Years later Tom realizes the incident has had a profound effect on his life and his painting career, and and he sets out to discover what really happened that day, and why it has haunted his subconscious ever since. What he finds out will haunt you too.


Michael Allan Mallory's story "The Man Who Wasn't There" was published in 2019 in the 50th Anniversary Bouchercon collection Denim, Diamonds, and Death. It's the story of a shocking occurrence by the seaside, and the plot pivots on a landscape painting of a beach.
Claudette and Peter are looking for Marco, wealthy owner of the oceanfront estate they've arrived at. They think they see him sunbathing, but on approaching closer, Peter discovers Marco's throat has been slit. Apart from Peter and Marco's, there are no footprints in the sand. They investigate to save Peter from prosecution.

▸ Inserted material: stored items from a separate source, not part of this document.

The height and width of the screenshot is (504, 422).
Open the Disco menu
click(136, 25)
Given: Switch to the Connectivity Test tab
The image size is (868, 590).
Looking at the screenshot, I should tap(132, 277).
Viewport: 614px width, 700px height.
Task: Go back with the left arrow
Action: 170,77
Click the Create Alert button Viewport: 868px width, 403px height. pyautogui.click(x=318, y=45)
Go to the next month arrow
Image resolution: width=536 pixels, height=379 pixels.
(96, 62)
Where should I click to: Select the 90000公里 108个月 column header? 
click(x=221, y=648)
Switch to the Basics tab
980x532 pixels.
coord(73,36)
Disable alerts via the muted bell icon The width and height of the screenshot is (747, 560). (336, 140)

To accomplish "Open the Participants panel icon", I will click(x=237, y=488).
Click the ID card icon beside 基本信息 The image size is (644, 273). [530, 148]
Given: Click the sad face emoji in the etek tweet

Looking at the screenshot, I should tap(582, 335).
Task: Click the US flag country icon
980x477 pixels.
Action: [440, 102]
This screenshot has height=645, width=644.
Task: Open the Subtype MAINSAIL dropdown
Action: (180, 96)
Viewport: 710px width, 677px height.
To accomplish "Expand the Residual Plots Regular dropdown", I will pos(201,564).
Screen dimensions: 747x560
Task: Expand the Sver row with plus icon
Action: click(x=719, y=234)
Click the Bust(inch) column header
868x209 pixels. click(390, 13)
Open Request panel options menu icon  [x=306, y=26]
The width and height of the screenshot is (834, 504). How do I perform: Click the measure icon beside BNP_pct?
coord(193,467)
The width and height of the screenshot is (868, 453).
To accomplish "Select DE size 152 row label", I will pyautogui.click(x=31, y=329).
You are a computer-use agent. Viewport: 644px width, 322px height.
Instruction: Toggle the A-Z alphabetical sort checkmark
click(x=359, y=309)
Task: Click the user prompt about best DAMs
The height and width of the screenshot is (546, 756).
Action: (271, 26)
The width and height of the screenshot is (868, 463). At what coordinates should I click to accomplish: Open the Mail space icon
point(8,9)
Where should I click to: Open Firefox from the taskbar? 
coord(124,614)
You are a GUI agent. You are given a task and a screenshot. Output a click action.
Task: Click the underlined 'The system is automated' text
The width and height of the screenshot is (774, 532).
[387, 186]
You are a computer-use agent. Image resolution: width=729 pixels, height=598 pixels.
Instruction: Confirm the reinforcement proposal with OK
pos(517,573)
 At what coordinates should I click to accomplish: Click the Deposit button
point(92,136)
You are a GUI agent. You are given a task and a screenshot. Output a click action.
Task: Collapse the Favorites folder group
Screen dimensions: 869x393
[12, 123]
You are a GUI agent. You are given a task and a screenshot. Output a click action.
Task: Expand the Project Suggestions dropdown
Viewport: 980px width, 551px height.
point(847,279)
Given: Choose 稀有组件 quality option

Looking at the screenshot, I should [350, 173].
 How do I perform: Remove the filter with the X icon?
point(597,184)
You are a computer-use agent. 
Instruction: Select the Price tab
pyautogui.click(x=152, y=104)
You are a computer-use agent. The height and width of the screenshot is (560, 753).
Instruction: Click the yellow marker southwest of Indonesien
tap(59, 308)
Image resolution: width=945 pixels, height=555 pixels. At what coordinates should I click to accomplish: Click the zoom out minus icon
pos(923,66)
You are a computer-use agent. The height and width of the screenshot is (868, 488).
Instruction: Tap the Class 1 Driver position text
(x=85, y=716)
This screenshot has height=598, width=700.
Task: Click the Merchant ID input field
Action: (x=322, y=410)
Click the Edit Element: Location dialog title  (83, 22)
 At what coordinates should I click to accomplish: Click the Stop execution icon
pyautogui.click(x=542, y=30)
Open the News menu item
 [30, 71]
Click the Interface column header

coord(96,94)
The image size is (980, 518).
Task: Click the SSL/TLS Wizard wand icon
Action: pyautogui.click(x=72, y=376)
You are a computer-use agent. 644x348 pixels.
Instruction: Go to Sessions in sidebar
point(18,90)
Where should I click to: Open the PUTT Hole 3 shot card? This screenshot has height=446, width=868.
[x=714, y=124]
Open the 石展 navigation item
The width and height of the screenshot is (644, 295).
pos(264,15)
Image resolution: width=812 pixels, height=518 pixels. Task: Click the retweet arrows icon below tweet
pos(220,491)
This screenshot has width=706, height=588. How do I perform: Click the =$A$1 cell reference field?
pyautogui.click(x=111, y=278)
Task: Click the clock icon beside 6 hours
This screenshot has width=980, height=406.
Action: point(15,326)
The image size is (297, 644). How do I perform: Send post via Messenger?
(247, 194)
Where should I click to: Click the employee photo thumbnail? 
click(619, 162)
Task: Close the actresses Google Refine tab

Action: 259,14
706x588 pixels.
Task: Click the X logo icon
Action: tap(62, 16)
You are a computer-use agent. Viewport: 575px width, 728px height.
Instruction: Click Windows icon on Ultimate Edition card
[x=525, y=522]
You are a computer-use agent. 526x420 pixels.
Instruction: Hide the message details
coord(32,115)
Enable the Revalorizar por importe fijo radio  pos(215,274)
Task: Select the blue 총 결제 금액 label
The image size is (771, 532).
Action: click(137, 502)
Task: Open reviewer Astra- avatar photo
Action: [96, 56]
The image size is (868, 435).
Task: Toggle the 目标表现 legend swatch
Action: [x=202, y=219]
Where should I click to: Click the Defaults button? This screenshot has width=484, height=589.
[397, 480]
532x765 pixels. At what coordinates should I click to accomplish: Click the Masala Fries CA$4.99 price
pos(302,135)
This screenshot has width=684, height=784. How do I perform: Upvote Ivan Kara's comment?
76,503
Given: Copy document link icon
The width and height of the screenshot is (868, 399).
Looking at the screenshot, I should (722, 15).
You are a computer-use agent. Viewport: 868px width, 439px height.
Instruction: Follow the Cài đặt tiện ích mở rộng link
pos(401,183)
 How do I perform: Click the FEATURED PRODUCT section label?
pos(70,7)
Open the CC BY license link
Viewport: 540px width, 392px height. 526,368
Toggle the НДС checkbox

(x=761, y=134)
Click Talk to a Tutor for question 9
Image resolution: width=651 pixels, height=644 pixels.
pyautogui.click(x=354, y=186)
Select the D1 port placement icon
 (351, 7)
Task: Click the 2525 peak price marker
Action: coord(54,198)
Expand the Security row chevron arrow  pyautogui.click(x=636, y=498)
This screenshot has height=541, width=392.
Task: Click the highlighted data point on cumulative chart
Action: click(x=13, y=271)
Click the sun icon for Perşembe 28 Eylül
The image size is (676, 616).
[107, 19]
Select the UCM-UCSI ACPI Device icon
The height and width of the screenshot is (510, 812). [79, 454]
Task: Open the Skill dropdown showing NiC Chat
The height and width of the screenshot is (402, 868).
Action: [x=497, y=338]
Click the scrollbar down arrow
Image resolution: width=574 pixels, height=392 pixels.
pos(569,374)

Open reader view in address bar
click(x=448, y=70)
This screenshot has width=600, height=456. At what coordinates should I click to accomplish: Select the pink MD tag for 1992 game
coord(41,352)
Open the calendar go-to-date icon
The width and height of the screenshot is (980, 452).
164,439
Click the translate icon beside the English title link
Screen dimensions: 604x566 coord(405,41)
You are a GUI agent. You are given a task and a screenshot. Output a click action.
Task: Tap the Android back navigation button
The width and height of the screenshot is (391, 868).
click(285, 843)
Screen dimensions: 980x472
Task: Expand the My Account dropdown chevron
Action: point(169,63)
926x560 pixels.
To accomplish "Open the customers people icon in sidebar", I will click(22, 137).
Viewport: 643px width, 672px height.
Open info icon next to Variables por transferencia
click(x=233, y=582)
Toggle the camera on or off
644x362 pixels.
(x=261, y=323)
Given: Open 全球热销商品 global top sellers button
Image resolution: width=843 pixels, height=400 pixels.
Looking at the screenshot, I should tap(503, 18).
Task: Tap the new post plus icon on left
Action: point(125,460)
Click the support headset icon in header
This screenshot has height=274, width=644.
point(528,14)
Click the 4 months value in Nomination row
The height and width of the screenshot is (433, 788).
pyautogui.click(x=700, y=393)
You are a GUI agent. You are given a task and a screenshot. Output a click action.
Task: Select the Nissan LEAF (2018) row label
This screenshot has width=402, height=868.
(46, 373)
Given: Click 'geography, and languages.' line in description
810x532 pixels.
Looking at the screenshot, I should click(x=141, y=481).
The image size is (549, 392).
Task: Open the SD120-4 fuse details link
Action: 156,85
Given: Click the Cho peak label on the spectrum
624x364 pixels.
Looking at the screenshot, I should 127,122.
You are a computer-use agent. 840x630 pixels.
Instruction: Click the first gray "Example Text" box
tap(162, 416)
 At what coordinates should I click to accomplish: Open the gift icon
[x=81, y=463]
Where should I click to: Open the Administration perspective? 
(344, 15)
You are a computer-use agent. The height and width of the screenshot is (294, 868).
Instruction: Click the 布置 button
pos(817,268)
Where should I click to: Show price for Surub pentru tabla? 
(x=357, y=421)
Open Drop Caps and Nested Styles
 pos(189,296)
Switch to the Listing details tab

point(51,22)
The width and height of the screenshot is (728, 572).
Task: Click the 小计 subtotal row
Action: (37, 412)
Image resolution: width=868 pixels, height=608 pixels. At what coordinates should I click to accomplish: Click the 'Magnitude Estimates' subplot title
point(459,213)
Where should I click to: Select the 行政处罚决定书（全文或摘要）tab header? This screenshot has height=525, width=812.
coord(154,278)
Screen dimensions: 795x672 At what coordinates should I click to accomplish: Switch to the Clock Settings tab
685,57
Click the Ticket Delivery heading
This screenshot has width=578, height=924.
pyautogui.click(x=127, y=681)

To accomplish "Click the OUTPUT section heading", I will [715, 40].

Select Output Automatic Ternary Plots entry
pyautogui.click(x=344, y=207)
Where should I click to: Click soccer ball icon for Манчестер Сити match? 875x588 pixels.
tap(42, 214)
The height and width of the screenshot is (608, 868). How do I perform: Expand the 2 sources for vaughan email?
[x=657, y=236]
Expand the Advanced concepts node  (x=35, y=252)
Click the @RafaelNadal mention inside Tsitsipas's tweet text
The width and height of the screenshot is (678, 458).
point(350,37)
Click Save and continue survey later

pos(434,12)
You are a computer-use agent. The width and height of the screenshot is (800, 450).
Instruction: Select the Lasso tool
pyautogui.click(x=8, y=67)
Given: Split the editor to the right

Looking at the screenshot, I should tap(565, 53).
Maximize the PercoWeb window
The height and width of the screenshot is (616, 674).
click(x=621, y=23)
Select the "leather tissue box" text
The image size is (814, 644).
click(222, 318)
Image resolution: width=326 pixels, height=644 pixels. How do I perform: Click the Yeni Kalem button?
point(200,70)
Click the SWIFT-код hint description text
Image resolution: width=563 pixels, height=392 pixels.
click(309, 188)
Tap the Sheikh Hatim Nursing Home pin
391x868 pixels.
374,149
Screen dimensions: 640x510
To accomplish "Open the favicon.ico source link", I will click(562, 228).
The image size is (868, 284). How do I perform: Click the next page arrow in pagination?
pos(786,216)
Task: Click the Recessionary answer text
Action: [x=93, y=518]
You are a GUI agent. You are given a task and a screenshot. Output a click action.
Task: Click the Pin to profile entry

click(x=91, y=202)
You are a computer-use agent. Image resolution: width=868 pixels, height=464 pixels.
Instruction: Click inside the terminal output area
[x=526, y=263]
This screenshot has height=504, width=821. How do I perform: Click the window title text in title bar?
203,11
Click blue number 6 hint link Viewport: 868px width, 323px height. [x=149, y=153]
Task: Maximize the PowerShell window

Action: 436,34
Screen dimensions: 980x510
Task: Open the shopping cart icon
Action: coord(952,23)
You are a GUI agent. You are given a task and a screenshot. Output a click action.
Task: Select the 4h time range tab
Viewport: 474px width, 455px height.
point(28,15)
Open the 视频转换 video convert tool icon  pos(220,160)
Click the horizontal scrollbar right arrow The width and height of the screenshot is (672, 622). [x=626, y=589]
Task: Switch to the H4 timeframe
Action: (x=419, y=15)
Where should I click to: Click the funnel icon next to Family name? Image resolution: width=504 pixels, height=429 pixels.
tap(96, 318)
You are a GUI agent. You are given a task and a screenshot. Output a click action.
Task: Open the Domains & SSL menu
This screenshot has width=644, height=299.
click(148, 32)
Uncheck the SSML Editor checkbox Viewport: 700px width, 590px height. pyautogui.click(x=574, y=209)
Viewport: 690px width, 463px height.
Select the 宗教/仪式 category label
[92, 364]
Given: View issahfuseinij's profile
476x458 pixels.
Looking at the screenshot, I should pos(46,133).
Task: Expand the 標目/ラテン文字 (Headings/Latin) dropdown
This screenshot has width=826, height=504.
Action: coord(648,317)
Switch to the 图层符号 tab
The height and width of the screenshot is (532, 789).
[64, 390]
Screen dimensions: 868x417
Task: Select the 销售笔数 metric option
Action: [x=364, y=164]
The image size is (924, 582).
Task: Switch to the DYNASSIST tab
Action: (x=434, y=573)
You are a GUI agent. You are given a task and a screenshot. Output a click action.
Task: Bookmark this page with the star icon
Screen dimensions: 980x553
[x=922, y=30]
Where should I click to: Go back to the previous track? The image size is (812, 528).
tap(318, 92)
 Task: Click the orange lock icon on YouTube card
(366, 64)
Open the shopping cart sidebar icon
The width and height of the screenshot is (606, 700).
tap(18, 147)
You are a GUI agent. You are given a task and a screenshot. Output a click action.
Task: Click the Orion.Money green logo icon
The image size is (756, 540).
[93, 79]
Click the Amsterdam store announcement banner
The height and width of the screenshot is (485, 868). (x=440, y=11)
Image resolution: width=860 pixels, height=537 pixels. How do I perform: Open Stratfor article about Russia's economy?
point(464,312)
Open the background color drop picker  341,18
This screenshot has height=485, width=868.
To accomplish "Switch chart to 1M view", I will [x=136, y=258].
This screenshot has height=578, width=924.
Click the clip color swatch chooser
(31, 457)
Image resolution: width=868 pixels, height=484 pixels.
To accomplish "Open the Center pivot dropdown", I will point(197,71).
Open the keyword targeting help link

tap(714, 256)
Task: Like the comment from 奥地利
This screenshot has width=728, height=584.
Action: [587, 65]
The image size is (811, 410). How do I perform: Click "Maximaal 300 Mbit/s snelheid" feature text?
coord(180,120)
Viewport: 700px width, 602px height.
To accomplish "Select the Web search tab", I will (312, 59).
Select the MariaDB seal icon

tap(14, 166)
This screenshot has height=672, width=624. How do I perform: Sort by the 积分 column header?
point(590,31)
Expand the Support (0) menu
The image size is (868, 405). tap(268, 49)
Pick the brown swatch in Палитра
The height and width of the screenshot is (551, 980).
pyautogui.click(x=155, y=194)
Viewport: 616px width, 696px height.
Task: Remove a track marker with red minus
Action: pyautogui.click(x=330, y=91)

This is, I believe, a new solution to the footprints-in-the-sand mystery, a variation on the impossible crime. The clueing is first-rate, and it's the kind of straightforward detective story that Edward D. Hoch might have written.
The two stories share another very specific link, but I'll leave you to discover what it is. Read both, starting with "Gone," and you'll receive an object lesson in how two virtuosos--one old, one new--can start with the same concept and produce completely different works of art.